◆ Problem details: Among the lines below, a stretch begins at the one with "Given: Click the $300.00 maximum price" and ends at the one with "Click the 6". Repeat that stretch exactly, ends included.

━━━━━ Material for the task

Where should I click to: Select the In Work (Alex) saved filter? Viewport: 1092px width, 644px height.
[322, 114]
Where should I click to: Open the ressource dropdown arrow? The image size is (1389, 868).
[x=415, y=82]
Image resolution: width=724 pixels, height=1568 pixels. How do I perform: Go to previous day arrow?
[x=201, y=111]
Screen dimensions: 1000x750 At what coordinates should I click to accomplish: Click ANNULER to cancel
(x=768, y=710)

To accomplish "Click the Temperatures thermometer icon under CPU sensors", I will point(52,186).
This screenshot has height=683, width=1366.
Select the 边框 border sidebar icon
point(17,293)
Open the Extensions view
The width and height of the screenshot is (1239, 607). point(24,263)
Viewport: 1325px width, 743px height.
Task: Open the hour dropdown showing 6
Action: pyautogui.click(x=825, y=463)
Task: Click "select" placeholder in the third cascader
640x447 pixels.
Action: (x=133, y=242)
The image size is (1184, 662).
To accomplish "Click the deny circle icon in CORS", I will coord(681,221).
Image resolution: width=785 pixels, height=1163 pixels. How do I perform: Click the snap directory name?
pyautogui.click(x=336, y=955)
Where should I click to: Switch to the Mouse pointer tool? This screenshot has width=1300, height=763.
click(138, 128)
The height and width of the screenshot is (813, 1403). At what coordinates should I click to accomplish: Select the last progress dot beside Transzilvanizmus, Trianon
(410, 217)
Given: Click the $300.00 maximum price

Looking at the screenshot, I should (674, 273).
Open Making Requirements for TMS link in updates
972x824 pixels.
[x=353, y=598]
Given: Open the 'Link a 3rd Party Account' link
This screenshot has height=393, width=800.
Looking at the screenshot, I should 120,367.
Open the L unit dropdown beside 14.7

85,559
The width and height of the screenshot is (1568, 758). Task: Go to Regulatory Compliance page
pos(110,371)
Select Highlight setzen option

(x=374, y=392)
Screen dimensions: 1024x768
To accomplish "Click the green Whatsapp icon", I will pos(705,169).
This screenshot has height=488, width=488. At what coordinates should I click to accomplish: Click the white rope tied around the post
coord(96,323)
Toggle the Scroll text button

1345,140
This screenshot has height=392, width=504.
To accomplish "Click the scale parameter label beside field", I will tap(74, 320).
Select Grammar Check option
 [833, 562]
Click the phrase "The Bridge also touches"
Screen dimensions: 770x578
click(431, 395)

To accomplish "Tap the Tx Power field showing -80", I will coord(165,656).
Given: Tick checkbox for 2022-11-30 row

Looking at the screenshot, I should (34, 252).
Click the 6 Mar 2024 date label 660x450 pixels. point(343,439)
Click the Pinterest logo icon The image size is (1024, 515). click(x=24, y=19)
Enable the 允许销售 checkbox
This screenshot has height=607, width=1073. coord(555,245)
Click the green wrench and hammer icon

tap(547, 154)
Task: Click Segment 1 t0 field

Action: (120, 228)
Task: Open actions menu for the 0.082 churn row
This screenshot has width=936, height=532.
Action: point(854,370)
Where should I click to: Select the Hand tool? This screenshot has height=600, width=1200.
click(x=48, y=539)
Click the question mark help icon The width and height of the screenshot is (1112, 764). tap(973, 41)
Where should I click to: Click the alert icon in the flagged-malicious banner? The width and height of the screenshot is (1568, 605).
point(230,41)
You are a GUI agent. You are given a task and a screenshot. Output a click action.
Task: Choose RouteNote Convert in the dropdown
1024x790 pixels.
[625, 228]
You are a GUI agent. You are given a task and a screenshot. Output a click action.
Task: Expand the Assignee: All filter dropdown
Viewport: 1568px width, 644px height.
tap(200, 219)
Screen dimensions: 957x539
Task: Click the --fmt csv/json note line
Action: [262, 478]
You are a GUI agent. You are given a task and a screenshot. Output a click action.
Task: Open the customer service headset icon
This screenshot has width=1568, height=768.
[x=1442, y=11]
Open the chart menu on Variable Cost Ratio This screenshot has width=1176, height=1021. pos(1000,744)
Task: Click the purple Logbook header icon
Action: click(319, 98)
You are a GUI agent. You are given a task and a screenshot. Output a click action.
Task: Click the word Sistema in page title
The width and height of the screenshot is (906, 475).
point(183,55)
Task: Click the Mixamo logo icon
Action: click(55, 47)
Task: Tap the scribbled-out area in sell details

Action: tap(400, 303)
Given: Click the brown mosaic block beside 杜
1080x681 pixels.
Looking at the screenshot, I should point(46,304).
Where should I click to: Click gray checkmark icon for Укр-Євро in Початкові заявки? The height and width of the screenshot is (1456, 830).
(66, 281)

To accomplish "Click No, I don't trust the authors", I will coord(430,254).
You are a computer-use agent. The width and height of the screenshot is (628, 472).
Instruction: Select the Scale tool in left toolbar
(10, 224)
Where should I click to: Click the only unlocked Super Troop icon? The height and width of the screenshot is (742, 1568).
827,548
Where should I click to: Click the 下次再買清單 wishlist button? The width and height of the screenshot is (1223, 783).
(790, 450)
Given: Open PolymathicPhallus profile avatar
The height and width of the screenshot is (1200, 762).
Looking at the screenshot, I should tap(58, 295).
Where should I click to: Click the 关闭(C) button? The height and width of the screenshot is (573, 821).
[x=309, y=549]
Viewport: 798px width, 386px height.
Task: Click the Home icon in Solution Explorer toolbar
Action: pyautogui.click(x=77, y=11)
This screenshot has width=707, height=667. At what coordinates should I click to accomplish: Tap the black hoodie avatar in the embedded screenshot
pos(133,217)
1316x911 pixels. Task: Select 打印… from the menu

━━━━━━━━━━

◆ Task output:
Given: Click the $300.00 maximum price

Looking at the screenshot, I should (674, 273).
Open Making Requirements for TMS link in updates
972x824 pixels.
[x=353, y=598]
Given: Open the 'Link a 3rd Party Account' link
This screenshot has height=393, width=800.
Looking at the screenshot, I should 120,367.
Open the L unit dropdown beside 14.7

85,559
The width and height of the screenshot is (1568, 758). Task: Go to Regulatory Compliance page
pos(110,371)
Select Highlight setzen option

(x=374, y=392)
Screen dimensions: 1024x768
To accomplish "Click the green Whatsapp icon", I will pos(705,169).
This screenshot has height=488, width=488. At what coordinates should I click to accomplish: Click the white rope tied around the post
coord(96,323)
Toggle the Scroll text button

1345,140
This screenshot has height=392, width=504.
To accomplish "Click the scale parameter label beside field", I will tap(74, 320).
Select Grammar Check option
 [833, 562]
Click the phrase "The Bridge also touches"
Screen dimensions: 770x578
click(431, 395)

To accomplish "Tap the Tx Power field showing -80", I will coord(165,656).
Given: Tick checkbox for 2022-11-30 row

Looking at the screenshot, I should (34, 252).
Click the 6 Mar 2024 date label 660x450 pixels. point(343,439)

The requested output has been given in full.